For decades now, broad-based "monetary stimulus" operations has been referred to as "medicine" by various "mainstream" economists and financial analysts. Central Bankers are surgeons and the world is theirs for the taking to operate on in times of economic stress.
If only we STIMULATE the economy, it is said, can we get out of this economic malaise. The PATIENT needs an INJECTION of LIQUIDITY. Etc, etc, etc.
To wit, here is Bernanke calmly explaining in a 2002 speech how "enlightened Central Bankers" can "cure" deflation in the price of goods in a modern economy:
But the U.S. government has a technology, called a printing press (or, today, its electronic equivalent), that allows it to produce as many U.S. dollars as it wishes at essentially no cost.

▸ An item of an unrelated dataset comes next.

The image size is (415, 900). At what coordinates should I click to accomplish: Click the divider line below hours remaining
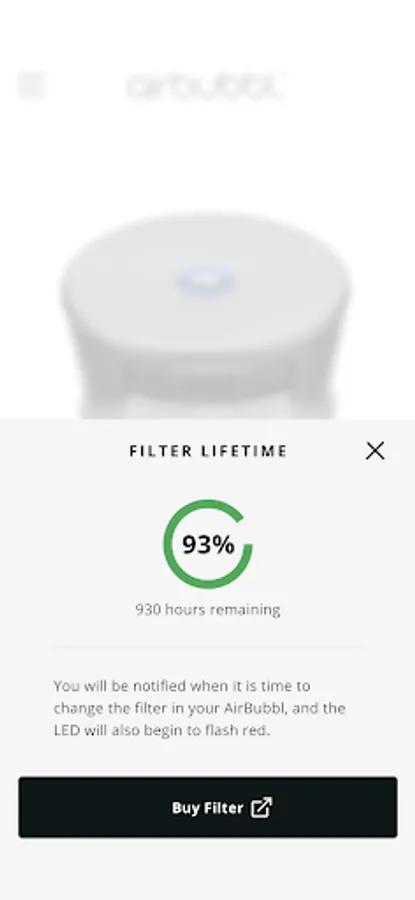coord(208,647)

By increasing the number of U.S. dollars in circulation, or even by credibly threatening to do so, the U.S. government can also reduce the value of a dollar in terms of goods and services, which is equivalent to raising the prices in dollars of those goods and services. We conclude that, under a paper-money system, a determined government can always generate higher spending and hence positive inflation.
Really, Ben? 1+1=2? Amazing.
But why do you think a general decline in prices is even a bad thing in the first place, Ben? From the same 2002 speech:
Deflation great enough to bring the nominal interest rate close to zero poses special problems for the economy and for policy. First, when the nominal interest rate has been reduced to zero, the real interest rate paid by borrowers equals the expected rate of deflation, however large that may be.3 To take what might seem like an extreme example (though in fact it occurred in the United States in the early 1930s), suppose that deflation is proceeding at a clip of 10 percent per year. Then someone who borrows for a year at a nominal interest rate of zero actually faces a 10 percent real cost of funds, as the loan must be repaid in dollars whose purchasing power is 10 percent greater than that of the dollars borrowed originally. In a period of sufficiently severe deflation, the real cost of borrowing becomes prohibitive.

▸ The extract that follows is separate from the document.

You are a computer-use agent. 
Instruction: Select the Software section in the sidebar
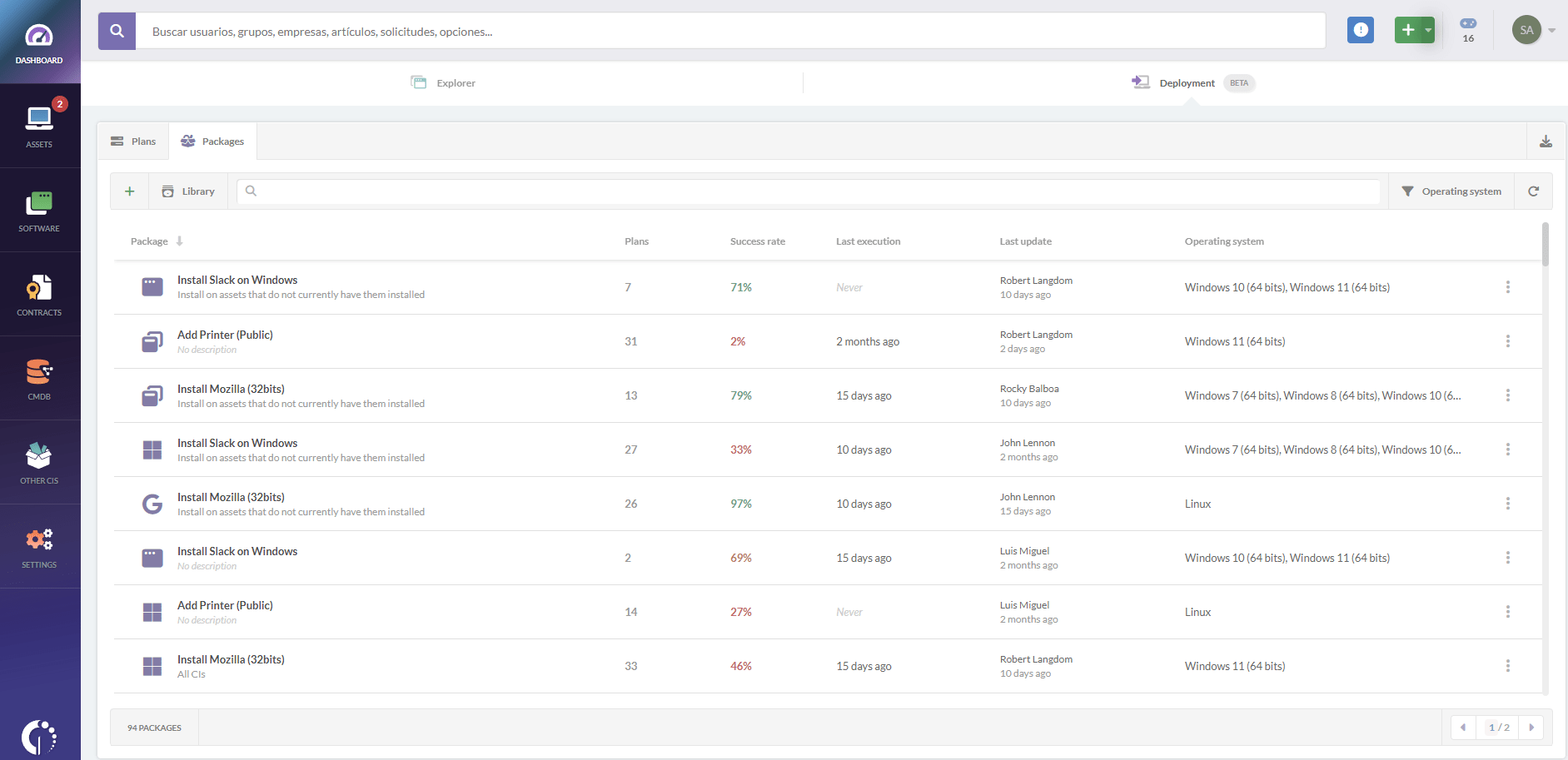pos(38,210)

In other words, if the fall in prices becomes so precipitous that willingness to lend declines, there is a problem.
But why would prices fall so calamitously in the first place, Ben? Could it be because an unsustainable surge in credit has resulted in consumers and businesses up to their eyeballs in debt? Could the surge in credit have occurred because interest rates were kept disgustingly low for decades and made simple savings less attractive?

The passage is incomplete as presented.